◆ **Source text**

---+---

There was some editorial snootiness. X-Factor content was popular. So were short football clips. It’s not journalism, but then neither are TV listings. So what are the digital equivalents of TV listings? Over a third of the views of a video of a young man being racially abused by a policeman were in Facebook – it was the perfect demographic to share a video like this.
At one point The Guardian got more referrals from Facebook than Google – something Martin never thought would happen in his lifetime. People cutting and pasting headlines into search rather than using the app? Great – brought people to the site. And they saw that in the metrics.
They added an Agree / Disagree button, built with Facebook people in the US, and launched over flaky hotel WiFi. As soon as they launched, the algorithm grabbed hold of it as something it had never seen before, and gave it the hero treatment. Open Graph reads are at the bottom of the Facebook resonance curve. Is there an opportunity to add more just above it?

---+---

◆ **The request**
From the passage on The Guardian's Facebook traffic, pull out everything from "At one point" down to "in the metrics.".

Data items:
---+---

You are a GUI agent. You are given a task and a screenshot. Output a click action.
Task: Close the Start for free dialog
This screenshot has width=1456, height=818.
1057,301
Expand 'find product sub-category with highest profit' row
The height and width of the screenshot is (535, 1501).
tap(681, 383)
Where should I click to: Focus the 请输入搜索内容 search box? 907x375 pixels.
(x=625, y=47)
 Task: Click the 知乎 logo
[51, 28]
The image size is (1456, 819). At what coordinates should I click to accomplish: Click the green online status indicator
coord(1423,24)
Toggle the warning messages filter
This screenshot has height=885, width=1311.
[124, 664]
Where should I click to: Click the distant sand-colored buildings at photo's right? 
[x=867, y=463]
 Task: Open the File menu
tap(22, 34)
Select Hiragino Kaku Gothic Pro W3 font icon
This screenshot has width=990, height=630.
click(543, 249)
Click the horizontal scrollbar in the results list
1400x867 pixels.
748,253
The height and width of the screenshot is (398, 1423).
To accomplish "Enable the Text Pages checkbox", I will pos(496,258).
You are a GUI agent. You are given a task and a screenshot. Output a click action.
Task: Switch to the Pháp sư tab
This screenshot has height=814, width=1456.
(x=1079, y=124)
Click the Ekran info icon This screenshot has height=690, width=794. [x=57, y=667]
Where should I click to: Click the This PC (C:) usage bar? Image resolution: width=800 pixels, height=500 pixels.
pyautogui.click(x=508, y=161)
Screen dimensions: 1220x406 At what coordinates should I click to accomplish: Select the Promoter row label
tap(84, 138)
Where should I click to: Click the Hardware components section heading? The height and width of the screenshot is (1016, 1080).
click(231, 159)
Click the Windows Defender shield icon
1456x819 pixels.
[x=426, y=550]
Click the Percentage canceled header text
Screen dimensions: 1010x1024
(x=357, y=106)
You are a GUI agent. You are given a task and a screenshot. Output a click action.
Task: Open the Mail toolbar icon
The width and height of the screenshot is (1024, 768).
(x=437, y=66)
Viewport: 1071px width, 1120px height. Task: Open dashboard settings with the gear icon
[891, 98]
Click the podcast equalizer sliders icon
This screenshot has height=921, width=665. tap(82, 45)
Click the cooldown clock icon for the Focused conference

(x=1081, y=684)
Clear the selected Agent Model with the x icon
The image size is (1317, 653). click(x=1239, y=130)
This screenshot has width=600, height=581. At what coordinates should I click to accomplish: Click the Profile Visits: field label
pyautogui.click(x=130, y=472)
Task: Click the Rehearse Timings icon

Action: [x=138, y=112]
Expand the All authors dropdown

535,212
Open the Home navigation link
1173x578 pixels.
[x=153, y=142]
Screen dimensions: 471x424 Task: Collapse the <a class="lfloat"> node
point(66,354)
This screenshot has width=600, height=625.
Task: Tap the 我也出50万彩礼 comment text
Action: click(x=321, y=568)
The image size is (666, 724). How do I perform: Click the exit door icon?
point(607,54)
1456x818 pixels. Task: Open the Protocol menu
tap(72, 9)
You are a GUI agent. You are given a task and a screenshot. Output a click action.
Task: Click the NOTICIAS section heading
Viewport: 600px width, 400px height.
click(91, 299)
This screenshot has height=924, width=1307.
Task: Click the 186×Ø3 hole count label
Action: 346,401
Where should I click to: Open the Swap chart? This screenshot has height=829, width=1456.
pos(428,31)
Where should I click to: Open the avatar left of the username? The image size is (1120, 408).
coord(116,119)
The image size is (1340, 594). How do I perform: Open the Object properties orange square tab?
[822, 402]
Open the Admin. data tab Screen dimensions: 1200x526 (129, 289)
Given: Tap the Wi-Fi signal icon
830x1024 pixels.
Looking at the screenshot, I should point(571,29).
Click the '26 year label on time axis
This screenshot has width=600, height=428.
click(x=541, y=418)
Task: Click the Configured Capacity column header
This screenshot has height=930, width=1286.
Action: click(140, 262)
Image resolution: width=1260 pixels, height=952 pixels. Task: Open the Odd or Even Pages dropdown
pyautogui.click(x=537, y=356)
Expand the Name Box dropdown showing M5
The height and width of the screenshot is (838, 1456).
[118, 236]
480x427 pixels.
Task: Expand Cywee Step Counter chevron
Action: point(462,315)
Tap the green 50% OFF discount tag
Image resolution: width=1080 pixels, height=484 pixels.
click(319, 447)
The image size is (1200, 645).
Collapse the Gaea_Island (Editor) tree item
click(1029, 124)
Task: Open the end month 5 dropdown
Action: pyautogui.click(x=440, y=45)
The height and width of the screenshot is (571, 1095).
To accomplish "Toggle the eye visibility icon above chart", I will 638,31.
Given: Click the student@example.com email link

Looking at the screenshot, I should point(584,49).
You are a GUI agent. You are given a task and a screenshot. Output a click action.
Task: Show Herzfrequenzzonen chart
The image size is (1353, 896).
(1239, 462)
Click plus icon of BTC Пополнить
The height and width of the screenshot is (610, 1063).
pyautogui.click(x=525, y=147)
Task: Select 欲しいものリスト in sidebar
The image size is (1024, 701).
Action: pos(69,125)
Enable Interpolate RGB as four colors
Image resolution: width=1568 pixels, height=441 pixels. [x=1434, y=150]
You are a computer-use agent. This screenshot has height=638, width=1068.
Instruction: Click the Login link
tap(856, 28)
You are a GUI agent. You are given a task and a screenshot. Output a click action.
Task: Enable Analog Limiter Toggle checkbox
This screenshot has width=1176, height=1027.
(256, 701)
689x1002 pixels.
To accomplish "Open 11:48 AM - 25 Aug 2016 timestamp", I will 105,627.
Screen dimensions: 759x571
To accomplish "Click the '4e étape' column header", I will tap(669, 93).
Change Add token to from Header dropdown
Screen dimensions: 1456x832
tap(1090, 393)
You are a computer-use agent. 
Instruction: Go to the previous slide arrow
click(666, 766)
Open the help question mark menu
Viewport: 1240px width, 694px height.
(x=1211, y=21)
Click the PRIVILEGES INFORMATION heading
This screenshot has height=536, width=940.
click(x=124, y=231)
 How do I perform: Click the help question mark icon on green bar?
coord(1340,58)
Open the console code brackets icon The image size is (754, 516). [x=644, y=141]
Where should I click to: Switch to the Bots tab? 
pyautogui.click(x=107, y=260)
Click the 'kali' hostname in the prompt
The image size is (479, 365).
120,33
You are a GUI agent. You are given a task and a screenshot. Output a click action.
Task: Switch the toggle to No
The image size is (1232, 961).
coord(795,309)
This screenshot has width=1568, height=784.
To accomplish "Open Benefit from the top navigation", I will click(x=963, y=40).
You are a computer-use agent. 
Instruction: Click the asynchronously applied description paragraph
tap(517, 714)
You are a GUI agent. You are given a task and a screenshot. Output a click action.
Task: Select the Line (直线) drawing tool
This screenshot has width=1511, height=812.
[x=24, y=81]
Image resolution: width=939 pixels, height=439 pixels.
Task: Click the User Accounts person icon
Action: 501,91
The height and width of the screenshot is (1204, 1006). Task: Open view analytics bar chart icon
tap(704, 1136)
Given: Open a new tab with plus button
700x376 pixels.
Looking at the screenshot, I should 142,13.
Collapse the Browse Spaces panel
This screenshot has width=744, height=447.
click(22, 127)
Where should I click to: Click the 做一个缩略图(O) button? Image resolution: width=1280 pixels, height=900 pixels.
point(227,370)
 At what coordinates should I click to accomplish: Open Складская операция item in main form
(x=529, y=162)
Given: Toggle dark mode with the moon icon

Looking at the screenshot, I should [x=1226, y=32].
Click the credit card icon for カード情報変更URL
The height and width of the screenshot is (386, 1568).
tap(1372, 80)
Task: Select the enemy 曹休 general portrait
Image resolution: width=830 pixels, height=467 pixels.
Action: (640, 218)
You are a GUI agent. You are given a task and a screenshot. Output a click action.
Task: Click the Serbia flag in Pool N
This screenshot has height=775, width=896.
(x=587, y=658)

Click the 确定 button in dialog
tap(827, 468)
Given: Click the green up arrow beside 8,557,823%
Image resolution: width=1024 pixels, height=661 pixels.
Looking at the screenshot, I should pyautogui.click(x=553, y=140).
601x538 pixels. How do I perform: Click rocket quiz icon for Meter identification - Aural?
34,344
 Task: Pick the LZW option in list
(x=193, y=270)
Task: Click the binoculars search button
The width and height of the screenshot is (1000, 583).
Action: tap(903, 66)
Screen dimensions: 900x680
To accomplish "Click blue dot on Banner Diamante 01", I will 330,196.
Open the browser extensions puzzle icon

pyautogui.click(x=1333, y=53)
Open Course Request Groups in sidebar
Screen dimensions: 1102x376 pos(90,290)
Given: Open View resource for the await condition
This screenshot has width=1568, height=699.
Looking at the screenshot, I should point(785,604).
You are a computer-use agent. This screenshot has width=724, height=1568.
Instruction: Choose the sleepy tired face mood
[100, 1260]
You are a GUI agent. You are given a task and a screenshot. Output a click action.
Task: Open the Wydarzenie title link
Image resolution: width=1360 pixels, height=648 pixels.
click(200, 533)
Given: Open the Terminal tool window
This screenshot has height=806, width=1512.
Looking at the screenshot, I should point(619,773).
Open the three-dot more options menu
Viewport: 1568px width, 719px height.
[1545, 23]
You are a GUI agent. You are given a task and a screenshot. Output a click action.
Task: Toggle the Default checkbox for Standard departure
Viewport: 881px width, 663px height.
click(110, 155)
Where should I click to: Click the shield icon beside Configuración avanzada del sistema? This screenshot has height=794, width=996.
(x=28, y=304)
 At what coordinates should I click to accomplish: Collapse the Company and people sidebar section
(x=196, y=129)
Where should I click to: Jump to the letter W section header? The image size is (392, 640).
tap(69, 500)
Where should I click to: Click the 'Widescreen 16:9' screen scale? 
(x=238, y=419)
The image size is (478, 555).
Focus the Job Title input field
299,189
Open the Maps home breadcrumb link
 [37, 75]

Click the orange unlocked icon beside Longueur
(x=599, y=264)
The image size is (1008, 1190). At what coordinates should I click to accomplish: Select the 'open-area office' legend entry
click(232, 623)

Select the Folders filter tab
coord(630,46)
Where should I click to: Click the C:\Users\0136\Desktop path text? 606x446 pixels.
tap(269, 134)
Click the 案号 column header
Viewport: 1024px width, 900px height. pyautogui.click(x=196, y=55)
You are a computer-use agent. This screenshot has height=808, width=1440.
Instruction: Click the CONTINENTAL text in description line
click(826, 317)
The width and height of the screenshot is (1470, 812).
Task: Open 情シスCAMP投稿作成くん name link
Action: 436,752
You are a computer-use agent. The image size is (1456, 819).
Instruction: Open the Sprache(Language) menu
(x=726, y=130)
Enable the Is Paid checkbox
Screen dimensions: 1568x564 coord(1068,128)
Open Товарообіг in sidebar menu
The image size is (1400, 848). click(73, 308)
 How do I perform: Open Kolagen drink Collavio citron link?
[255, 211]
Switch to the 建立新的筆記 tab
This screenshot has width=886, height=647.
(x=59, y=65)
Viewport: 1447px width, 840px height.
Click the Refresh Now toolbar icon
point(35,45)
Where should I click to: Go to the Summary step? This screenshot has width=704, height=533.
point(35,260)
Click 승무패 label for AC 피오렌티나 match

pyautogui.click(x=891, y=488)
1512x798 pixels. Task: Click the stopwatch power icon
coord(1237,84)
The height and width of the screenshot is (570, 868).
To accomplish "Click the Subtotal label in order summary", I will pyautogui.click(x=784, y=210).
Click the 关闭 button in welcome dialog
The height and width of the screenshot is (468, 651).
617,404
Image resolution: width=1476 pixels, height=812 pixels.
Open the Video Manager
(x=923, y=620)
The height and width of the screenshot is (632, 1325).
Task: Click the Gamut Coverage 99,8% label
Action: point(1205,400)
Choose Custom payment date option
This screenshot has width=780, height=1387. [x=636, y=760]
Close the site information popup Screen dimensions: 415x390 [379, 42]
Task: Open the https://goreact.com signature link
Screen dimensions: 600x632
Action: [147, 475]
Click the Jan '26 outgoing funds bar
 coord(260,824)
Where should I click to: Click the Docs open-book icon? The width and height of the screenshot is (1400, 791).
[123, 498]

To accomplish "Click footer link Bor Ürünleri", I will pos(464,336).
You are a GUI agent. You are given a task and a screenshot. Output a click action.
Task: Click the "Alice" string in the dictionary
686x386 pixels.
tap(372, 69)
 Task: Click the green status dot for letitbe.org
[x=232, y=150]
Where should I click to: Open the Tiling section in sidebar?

---+---

◆ **Expected output**
At one point The Guardian got more referrals from Facebook than Google – something Martin never thought would happen in his lifetime. People cutting and pasting headlines into search rather than using the app? Great – brought people to the site. And they saw that in the metrics.